Marinel did not want to be a statistic. She wants people to know how grave the impact of climate change is, and she wants to hold those accountable.
Human Rights Activist and Co-Founder of the Cordillera People's Alliance, SELDA Northern Luzon and SANDUGO
Joanna Cariño has been an activist since she was in college at the University of the Philippines - Baguio. During Marcos' martial law regime, she was illegally detained and tortured. After surviving the injustice brought about by the dictatorship of Marcos, Joanna didn't stop fighting for human rights. In 1984, she co-founded the Cordillera People's Alliance to protect the region from development projects that attempt to displace the natives.
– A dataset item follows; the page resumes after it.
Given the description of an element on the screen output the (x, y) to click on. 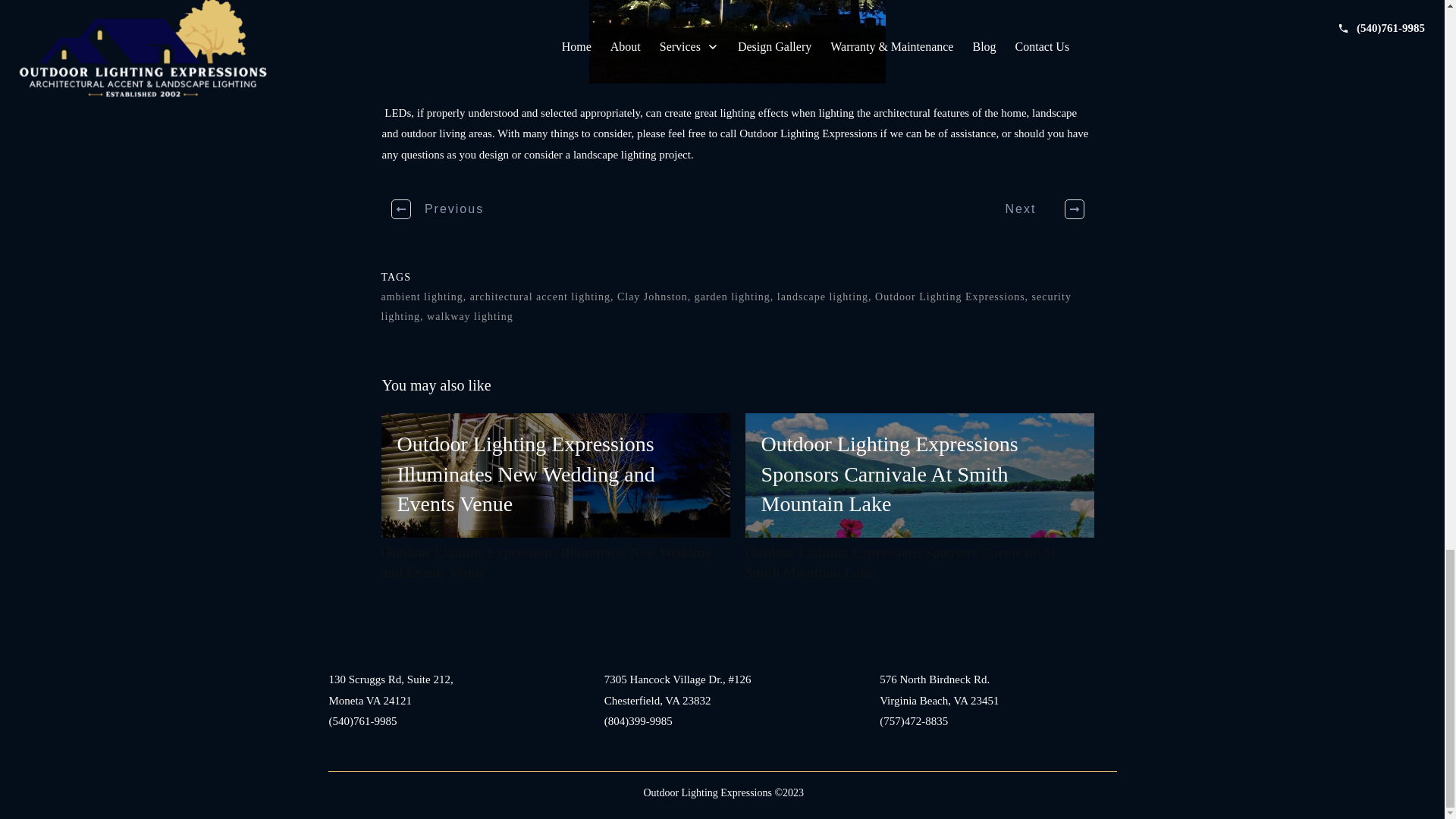
Next (1036, 209)
Previous (438, 209)
Wattsman-Ornamental-Trees (737, 41)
In 2018, the Department of Justice (DOJ) tagged 649 people including Joanna as a terrorist for her work as an indigenous human rights activist. But she remains firm and strong in her resolve to fight for democracy. To quote her statement from the 2018 Human Rights Defenders World Summit: "But oppression breeds resistance...We have to build strong indigenous peoples organizations and learn how to assert our democratic rights. We have to unite with other human rights defenders to build a better world."
Another woman trailblazer, Joanna is the first Filipinx to receive the Gwangju Prize for Human Rights which was awarded to her last May 2019.
Environmentalist, Philanthropist, and Former Secretary of the Department of Environment and Natural Resources (DENR)
Gina Lopez was born into a well-off family as the daughter of ABS-CBN Chairman Emeritus Eugenio Lopez, Jr. In 1971, she became an Ananda Marga yoga missionary after discovering the enlightenment from meditation.
She returned to the Philippines after 20 years and soon headed the ABS-CBN foundation as Managing Director. One of her main projects include Bantay Bata 163 which is a helpdesk for protecting and rehabilitating children who are subject to abuse and malnutrition in homes and schools. Other initiatives are feeding drives, scholarship programs, and medical missions.
In 2010, she led the clean-up of Pasig River as head of the Pasig River Rehabilitation Commission. Gina also fought against commercial mining in Palawan through a campaign which gathered 10 million signatures. As a champion for the environment, she was appointed as head of Department of Environment and Natural Resources (DENR) under the Duterte administration. Gina enforced strict compliance on mining firms and exercised the needed actions. She went on in an interview, "Any kind of mining operation in a watershed, that’s like saying that the gold and the nickel are more important than the water that our people drink"
At the age of 65, Gina died due to complications from brain cancer. People remember her still as an environmental warrior who is unstoppable when it comes to her principles.